Aged care and longevity risk in retirement planning are becoming key concerns for financial advisers, as demonstrated by the first Challenger Financial Standard Technical Services Forum.
Challenger head of technical services Andrew Lowe spoke first, discussing the various different approaches on the retirement planning spectrum - from "probability based" (safe withdrawal rates, variable spending, income buckets) to "safety first" (bond ladders, floor-leverage rule, managed define contribution).
Ultimately Lowe advocated an "income layering" approach, pointing to a recent Accurium report which demonstrated the approach led to a 99% success rate.

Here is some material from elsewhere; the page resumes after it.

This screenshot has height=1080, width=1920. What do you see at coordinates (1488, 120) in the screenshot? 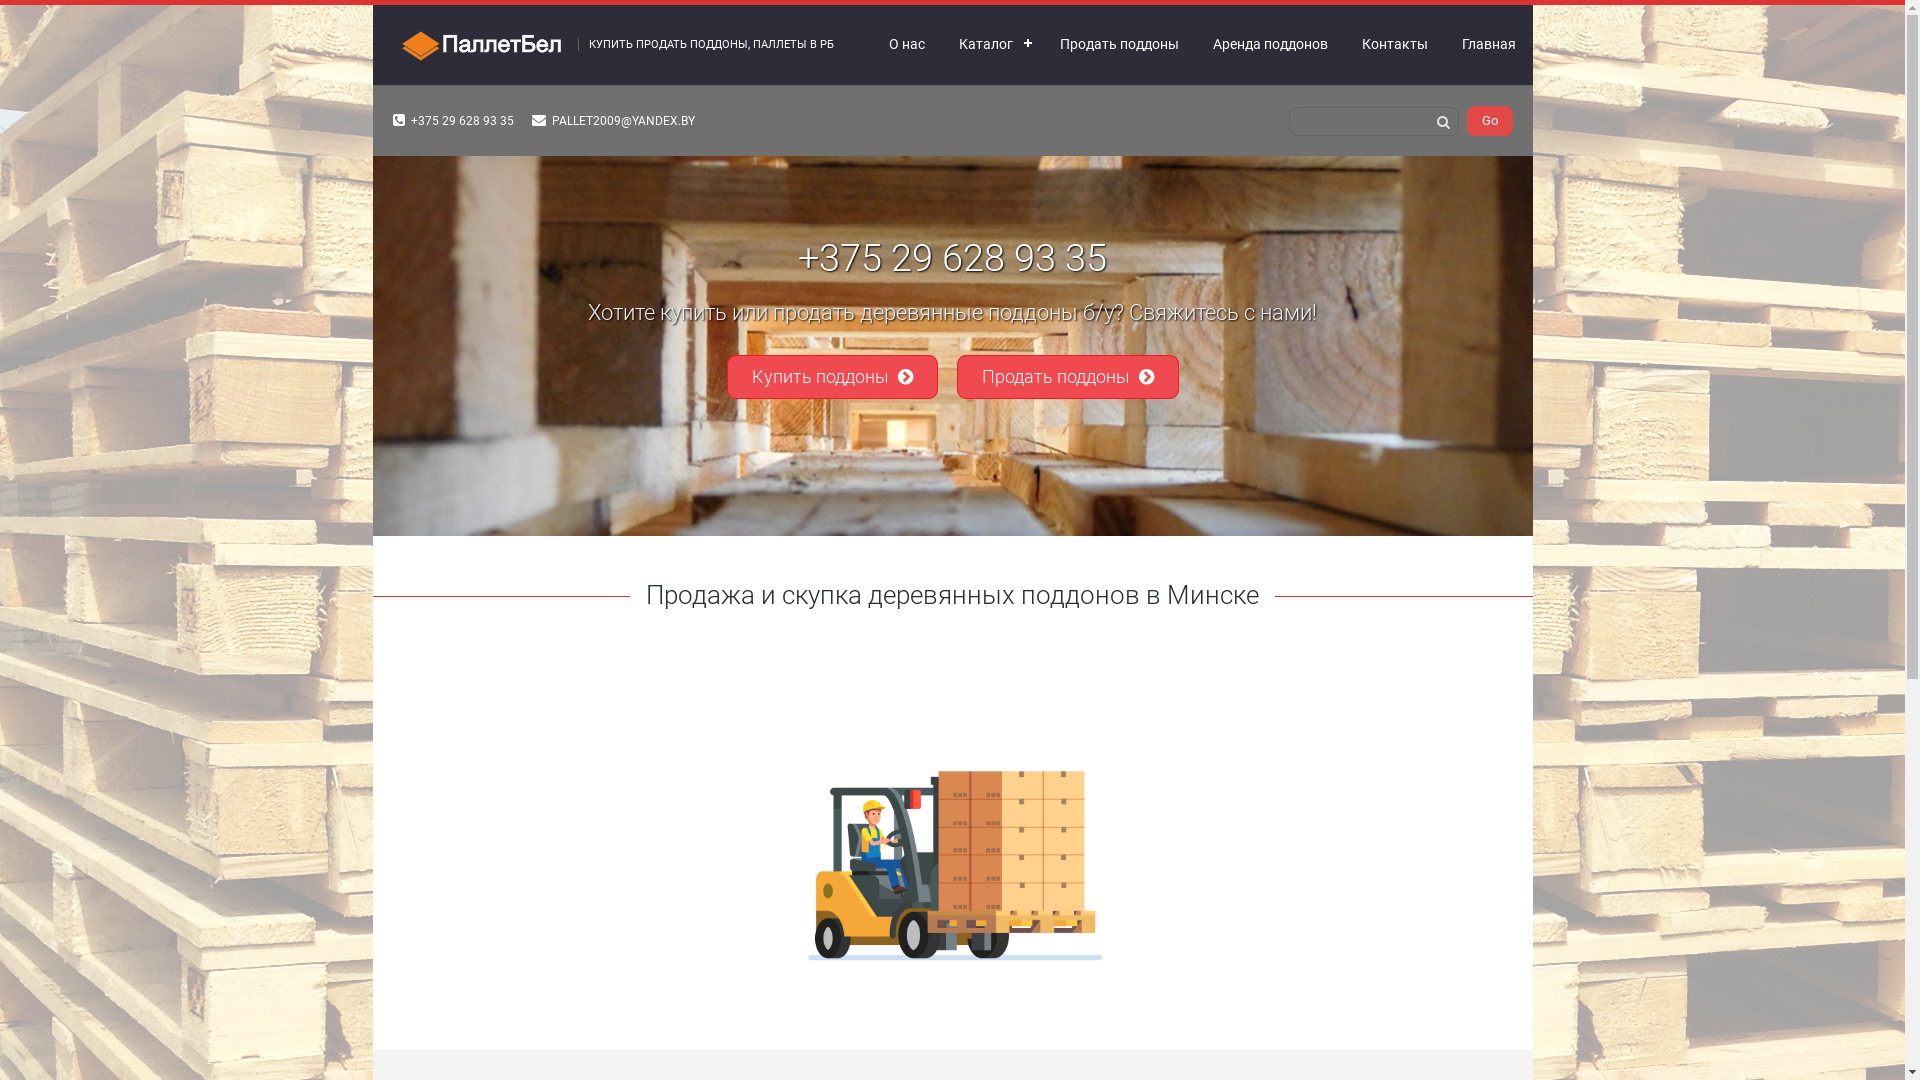
I see `'Go'` at bounding box center [1488, 120].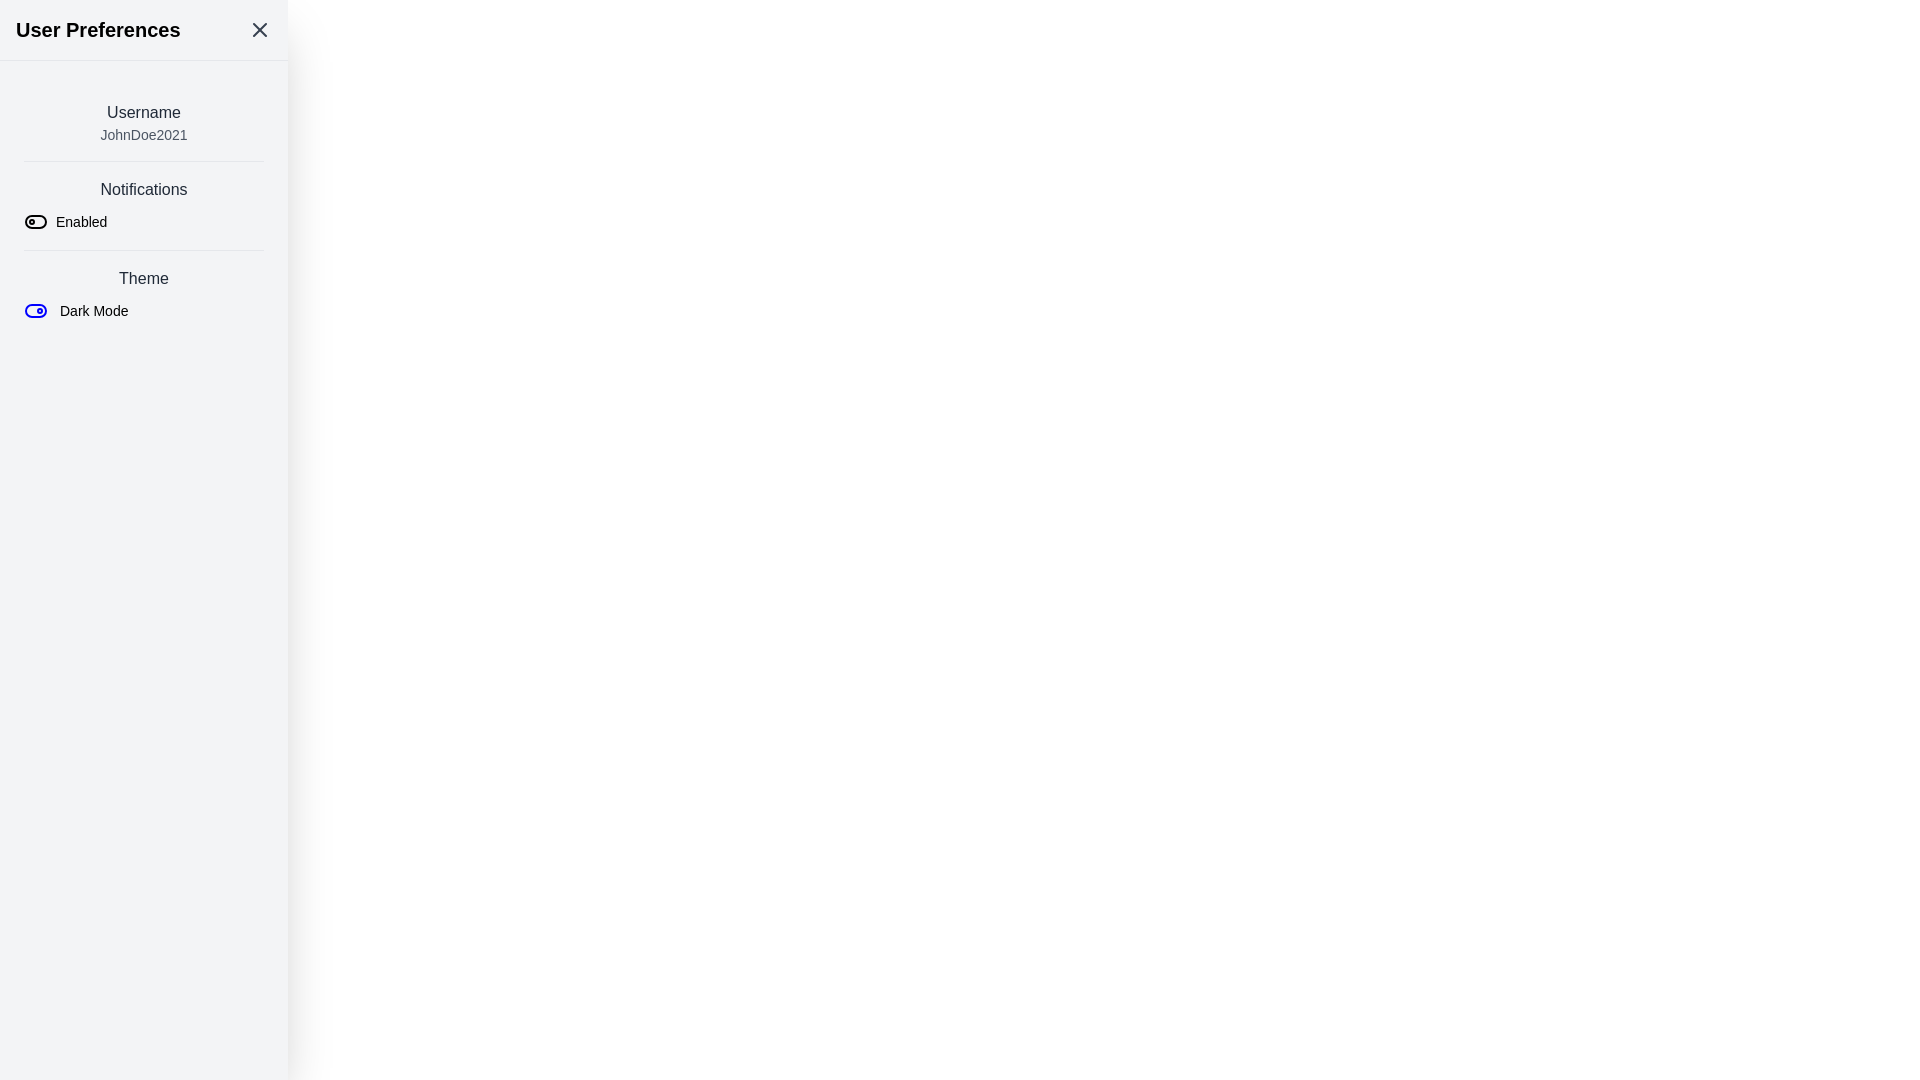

He added the 1% was just a "technical margin related to means testing."
The approach involved layering the age pension, an annuity payment and an account-based pension through the entire retirement life-cycle, with the latter tapering off during the passive phase through to aged care.
Aged Care Steps co-founder Louise Biti then took the discussion to the aged care phase specifically, pointing out that it is a growing concern for the majority of advisers' clients and that advisers risk losing business if they can't provide aged care advice.
"They will think, 'If my planner doesn't know this, what else doesn't he know?'" she said.
She argued that many Australians misunderstand the true costs of aged care, noting that for the accommodation and health care services provided in a typical (heavily government-subsidised) residential care facility, the cost itself is actually small relative to the amount of money spent on the home.
"People need to start looking at it like residential property. You get what you pay for. People understand the different levels of value in residential property, but aged care is still something that a lot of people want to spend as little as possible on."